The doctors and family asked her where her husband was, and the poor lady had absolutely no idea.
Happily, she said that the two had long since divorced.
It follows a story in the UK where woman recently called off her wedding recently after finding out that her husband to be had starred in several porn movies.
27-year-old Haylie Hocking of Bristol was planning her wedding with her dream man, Jason Brake, who she was led to believe worked as a personal trainer. Brake frequently travelled on weekends, telling her he was working with clients.
Hocking only discovered Brake’s secret life as a porn star after her and a friend searched for strippers online for her bachelorette party and found a pornographic video of her fiance.

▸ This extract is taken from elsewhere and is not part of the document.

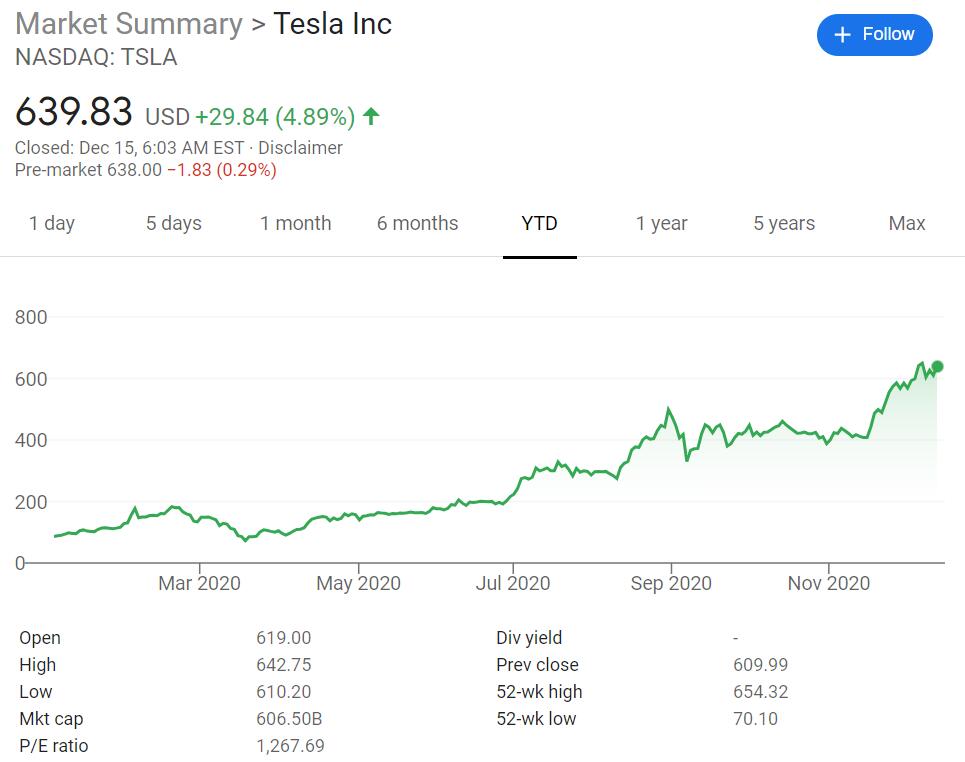Switch to the 1 day tab

(52, 223)
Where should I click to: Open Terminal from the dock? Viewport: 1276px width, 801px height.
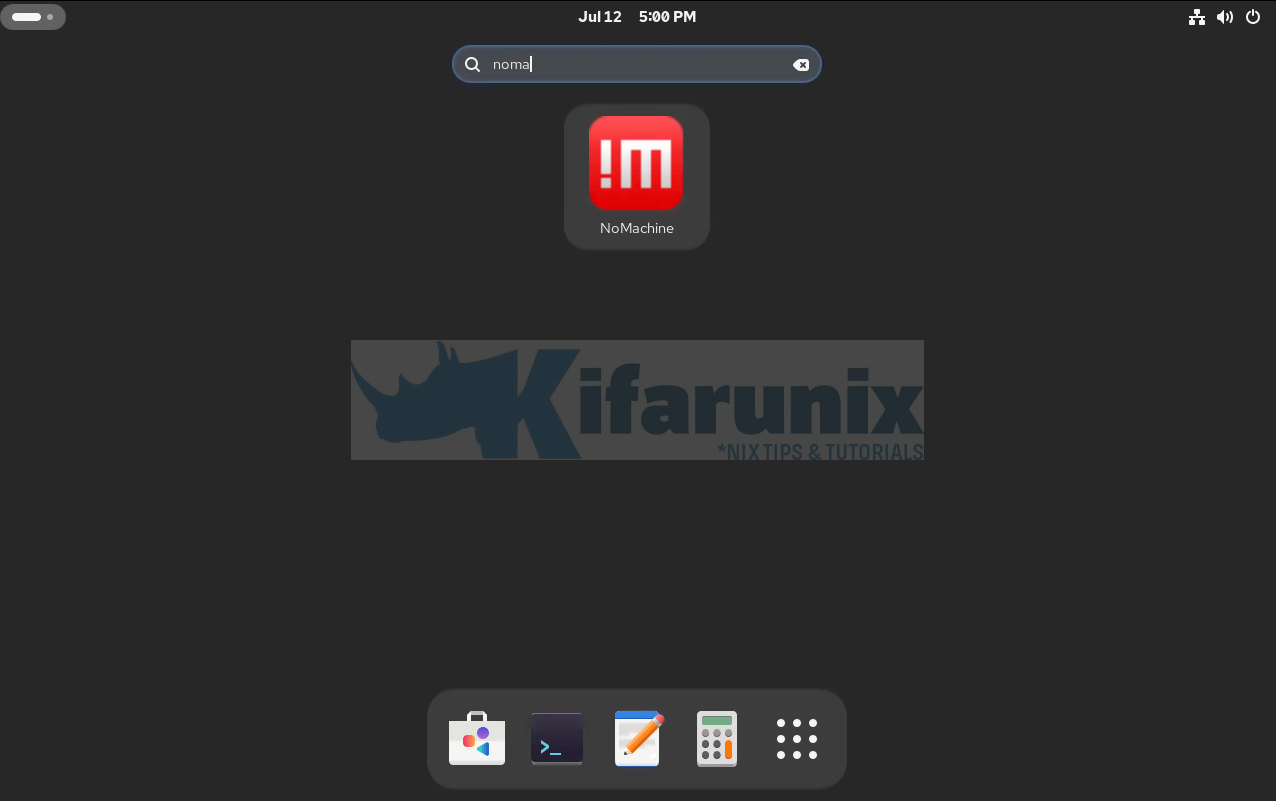tap(557, 739)
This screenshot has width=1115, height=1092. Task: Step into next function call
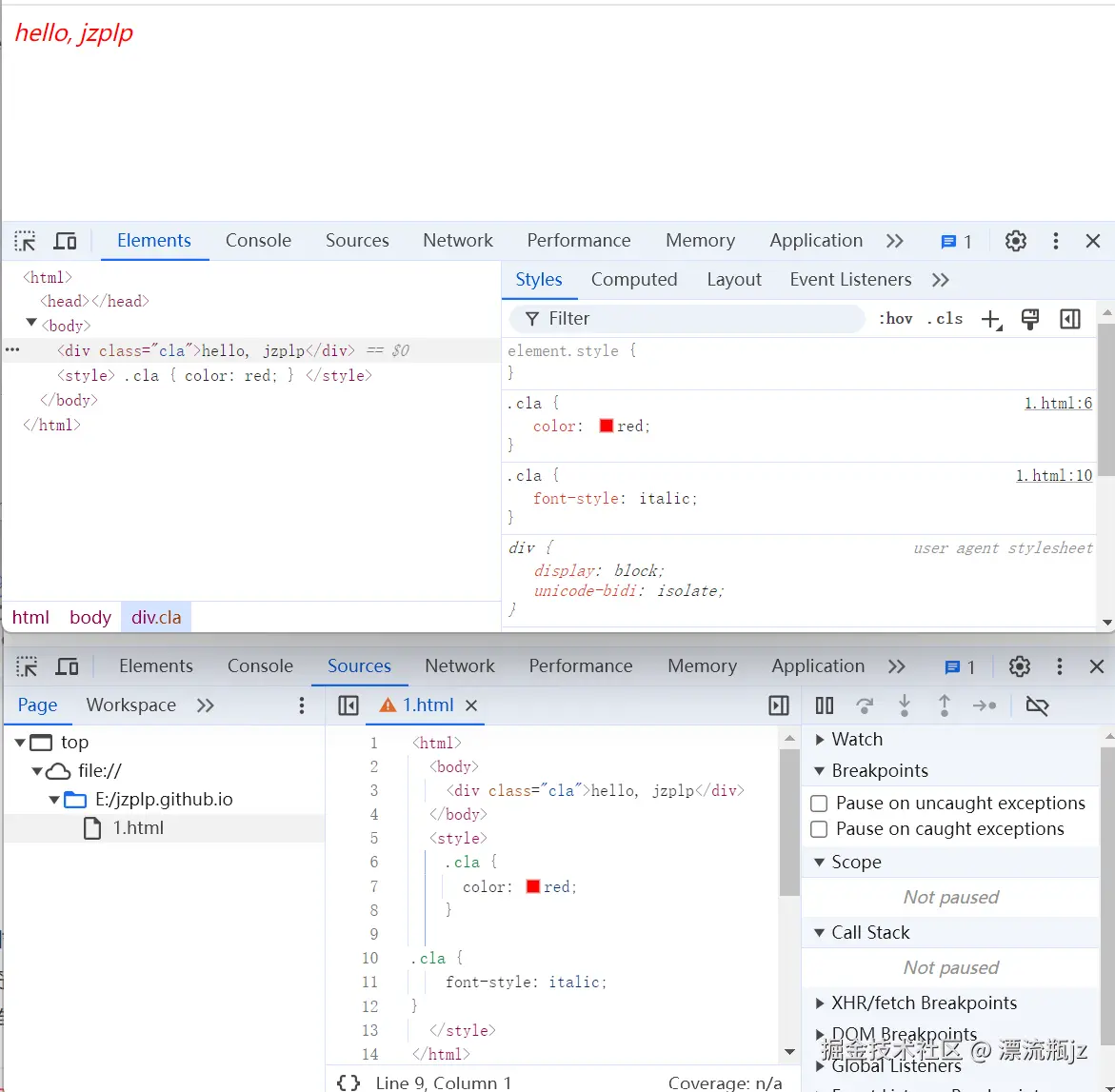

Hocking confronted the man she had previously called “a thoughtful and passionate lover” and he confessed to his lying and infidelity, saying that his most recent porn movie shoot had only been a couple weeks before.
She immediately called off the wedding, saying she may never be able to trust a man again.
I have to say that if I caught my spouse getting into all kinds of positions with a host of porn actors on a daily basis, I would first consider how lucrative her contract was…I could live off her exploits by playing golf all day and sipping cocktails by night quite easily…
I would consider myself quite lucky that I had a partner that was good looking enough and talented enough to warrant a film about her exploits in the sack and I could save on my monthly porn bill by having free DVDs of my talented wife.

Ha ha only kidding – I would send her on her bike and tell her to be careful not to slip down the seat on her way out.
I wonder how much people really know about their other half…so to speak…I just hope that I am the naughty half should that scenario ever play itself out in my world…I can hear the intro to my own film…lots of base and a saxophone.


Colleague watch: He is going on a holiday to Australia on holiday in a weak and tells us that he was a champion lifesaver in his day…it must be hard to be a lifesaver when you live 600km’s from the sea on a mine-dump? Maybe he is referring to the Vaal River Lifesaving Club (VRLC) – they should get a t-shirt made.